What is being asked:
Write out each line below exactly as it appears.

Extracted information:
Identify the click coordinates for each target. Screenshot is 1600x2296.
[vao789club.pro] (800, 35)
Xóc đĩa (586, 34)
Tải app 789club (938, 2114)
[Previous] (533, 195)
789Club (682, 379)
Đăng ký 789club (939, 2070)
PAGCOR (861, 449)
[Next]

Answer space:
Identify the click coordinates for each target. Screenshot is 1600x2296.
[vao789club.pro] (800, 35)
Xóc đĩa (586, 34)
Tải app 789club (938, 2114)
[Previous] (533, 195)
789Club (682, 379)
Đăng ký 789club (939, 2070)
PAGCOR (861, 449)
[Next]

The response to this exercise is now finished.